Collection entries
-------

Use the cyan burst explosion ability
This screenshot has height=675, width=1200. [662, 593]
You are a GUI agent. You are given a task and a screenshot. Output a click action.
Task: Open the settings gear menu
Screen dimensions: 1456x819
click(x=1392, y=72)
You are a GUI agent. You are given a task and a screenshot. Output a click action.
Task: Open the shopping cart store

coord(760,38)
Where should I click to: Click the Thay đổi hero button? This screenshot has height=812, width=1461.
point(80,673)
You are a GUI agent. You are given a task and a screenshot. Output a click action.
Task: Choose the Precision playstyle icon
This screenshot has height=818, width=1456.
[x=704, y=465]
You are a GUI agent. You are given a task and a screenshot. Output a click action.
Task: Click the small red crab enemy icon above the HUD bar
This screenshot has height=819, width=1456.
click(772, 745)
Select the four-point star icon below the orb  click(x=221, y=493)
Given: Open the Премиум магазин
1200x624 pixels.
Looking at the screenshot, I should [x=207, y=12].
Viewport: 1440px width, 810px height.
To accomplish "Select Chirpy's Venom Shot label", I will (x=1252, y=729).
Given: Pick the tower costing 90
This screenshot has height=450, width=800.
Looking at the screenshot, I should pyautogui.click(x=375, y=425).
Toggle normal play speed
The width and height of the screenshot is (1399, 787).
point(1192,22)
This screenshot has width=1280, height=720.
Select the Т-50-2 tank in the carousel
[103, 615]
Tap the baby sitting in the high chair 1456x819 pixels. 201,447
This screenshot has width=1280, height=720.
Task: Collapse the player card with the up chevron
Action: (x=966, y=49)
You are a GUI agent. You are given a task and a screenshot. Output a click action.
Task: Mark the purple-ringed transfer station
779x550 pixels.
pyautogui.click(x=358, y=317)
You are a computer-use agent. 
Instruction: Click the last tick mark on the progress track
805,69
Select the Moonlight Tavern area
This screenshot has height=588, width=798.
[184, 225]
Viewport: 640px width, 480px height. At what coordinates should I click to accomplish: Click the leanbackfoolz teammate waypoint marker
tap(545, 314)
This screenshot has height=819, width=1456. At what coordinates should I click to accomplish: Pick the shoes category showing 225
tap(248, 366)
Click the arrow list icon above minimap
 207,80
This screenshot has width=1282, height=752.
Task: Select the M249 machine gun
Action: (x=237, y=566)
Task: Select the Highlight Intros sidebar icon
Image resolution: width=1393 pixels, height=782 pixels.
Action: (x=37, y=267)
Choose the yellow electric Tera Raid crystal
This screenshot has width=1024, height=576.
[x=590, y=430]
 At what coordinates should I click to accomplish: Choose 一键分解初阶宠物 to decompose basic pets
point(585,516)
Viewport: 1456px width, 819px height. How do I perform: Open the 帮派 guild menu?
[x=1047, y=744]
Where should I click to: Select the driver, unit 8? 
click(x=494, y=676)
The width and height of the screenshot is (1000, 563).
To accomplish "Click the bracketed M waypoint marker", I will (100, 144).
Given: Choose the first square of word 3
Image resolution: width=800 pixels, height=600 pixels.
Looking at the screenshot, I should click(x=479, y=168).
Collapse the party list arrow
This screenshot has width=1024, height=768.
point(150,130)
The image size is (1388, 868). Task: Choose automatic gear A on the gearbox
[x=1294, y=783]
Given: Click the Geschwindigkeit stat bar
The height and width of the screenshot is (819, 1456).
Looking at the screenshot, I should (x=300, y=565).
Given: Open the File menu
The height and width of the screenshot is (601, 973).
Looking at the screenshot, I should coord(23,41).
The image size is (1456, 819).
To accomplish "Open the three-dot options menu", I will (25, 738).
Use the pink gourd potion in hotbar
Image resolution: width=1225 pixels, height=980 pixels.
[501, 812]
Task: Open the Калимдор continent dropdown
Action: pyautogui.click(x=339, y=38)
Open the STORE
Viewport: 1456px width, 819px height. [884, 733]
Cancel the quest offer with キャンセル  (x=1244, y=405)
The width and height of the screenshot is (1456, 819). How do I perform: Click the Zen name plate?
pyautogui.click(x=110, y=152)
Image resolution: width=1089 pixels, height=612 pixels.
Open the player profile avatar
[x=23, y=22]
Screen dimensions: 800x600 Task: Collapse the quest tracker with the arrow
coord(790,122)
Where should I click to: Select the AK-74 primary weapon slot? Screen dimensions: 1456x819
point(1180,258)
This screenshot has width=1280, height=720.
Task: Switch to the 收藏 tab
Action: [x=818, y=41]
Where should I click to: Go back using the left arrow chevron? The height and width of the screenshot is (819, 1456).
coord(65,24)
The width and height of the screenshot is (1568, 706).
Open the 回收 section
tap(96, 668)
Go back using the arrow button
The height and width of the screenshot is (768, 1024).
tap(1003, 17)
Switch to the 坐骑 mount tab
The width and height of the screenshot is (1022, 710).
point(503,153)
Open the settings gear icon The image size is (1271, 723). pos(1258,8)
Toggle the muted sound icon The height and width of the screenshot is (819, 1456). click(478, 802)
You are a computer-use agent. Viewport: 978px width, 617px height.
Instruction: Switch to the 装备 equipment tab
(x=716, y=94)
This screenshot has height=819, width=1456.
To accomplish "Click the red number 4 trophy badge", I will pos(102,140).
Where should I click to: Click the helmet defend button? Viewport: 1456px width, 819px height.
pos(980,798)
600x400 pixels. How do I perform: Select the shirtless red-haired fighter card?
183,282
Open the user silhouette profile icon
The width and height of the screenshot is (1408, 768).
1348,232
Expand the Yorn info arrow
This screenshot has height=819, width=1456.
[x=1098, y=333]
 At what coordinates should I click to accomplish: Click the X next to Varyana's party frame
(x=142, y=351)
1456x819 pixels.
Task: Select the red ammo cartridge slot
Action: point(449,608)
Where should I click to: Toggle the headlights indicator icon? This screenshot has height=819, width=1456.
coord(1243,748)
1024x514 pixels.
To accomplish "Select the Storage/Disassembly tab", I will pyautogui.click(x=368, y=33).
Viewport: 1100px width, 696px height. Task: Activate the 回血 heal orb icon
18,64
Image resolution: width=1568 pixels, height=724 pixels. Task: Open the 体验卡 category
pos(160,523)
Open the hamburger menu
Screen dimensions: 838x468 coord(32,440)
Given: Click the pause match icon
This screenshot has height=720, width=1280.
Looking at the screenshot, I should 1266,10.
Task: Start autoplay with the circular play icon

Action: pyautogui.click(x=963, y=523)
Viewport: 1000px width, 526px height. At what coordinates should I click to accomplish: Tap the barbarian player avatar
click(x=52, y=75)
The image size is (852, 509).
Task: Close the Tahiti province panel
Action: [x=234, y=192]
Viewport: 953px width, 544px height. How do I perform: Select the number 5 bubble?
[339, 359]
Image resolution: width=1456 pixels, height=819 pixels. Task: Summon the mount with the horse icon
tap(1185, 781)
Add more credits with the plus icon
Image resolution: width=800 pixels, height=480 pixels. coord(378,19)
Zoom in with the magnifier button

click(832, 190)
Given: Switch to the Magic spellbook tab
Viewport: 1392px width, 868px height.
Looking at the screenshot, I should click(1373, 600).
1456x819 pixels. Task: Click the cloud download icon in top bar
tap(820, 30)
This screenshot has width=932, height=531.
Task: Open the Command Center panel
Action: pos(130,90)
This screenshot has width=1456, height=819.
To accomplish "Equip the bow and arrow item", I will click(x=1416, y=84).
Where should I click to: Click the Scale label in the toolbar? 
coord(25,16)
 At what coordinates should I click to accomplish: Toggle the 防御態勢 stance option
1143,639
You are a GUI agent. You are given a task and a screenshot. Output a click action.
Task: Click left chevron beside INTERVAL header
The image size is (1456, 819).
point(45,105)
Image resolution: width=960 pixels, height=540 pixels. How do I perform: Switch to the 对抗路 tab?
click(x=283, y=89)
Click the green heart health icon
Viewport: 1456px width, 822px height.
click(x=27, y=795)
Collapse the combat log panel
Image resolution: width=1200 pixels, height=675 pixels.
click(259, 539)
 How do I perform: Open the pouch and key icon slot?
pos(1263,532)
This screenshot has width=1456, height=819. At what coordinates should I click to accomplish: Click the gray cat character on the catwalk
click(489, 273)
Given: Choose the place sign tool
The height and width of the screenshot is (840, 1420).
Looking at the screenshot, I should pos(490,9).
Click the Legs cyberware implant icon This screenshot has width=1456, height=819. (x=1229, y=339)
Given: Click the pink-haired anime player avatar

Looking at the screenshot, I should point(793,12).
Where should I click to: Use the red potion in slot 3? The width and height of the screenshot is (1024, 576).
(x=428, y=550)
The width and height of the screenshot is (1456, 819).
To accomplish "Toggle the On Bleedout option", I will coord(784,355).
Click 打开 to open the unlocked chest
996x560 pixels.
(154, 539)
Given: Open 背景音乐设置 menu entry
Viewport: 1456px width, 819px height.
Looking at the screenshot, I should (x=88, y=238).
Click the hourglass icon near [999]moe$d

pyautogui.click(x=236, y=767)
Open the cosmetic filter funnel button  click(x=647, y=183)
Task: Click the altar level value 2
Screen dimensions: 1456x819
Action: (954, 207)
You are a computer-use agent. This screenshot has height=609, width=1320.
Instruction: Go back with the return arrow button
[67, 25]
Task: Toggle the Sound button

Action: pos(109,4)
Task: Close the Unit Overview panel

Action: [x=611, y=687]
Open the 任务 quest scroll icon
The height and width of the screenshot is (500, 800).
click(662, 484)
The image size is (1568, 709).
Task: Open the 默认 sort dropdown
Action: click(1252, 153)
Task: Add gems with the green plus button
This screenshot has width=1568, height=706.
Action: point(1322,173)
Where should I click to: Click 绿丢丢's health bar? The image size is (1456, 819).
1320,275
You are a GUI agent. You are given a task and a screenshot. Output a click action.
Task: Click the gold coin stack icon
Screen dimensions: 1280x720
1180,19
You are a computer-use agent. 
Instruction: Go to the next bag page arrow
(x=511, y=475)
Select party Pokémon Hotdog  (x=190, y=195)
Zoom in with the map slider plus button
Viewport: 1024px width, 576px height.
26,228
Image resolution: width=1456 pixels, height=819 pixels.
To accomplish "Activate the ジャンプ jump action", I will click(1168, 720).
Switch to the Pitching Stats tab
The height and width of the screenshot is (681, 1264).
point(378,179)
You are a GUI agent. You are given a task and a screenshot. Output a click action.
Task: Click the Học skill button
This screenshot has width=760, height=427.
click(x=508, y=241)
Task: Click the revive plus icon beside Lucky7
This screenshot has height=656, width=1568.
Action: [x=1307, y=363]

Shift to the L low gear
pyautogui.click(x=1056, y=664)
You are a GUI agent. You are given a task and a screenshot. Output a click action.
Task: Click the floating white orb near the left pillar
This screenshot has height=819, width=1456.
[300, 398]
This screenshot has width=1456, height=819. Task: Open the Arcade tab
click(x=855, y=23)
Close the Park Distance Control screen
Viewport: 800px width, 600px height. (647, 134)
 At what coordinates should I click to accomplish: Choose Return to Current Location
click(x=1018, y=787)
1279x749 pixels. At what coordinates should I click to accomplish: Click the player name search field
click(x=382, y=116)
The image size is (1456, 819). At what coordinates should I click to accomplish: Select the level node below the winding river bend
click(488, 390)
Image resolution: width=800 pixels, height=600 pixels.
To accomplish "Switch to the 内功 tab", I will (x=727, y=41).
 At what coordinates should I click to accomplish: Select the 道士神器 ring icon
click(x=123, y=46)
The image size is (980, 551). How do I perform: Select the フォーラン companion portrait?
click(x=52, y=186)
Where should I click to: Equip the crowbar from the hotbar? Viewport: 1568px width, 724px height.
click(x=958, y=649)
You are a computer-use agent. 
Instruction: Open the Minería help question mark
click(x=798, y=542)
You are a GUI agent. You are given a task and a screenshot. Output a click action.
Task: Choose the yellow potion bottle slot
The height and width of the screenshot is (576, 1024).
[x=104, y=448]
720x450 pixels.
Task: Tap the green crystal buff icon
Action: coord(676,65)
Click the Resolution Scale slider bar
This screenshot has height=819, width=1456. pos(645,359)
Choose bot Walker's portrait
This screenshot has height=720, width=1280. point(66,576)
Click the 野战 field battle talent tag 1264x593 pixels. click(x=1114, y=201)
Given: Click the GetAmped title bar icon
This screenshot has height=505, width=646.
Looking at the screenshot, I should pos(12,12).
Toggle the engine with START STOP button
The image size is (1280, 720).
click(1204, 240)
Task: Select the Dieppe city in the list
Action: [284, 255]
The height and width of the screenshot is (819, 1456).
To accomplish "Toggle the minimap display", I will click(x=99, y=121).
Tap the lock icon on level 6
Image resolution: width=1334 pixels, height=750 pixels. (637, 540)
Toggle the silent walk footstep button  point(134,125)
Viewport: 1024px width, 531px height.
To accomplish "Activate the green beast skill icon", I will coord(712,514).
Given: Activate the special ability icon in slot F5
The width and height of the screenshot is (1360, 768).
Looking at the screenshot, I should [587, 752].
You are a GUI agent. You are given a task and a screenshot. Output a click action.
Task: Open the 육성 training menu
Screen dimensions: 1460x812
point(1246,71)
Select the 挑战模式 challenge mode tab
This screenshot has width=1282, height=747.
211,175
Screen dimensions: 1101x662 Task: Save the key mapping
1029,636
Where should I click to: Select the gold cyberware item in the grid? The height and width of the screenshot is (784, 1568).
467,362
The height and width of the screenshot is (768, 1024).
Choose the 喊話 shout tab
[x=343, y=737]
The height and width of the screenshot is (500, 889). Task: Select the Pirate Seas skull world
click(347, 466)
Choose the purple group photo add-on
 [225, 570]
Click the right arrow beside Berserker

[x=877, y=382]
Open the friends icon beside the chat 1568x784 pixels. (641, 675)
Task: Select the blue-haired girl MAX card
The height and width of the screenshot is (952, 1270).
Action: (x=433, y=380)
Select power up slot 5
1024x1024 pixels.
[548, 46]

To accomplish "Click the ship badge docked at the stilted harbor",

-------

Pull out the lines from the one containing "Given: Click the GetAmped title bar icon" down through the one containing "Looking at the screenshot, I should pos(12,12).", both included, and repeat them word for word.

Given: Click the GetAmped title bar icon
This screenshot has height=505, width=646.
Looking at the screenshot, I should pos(12,12).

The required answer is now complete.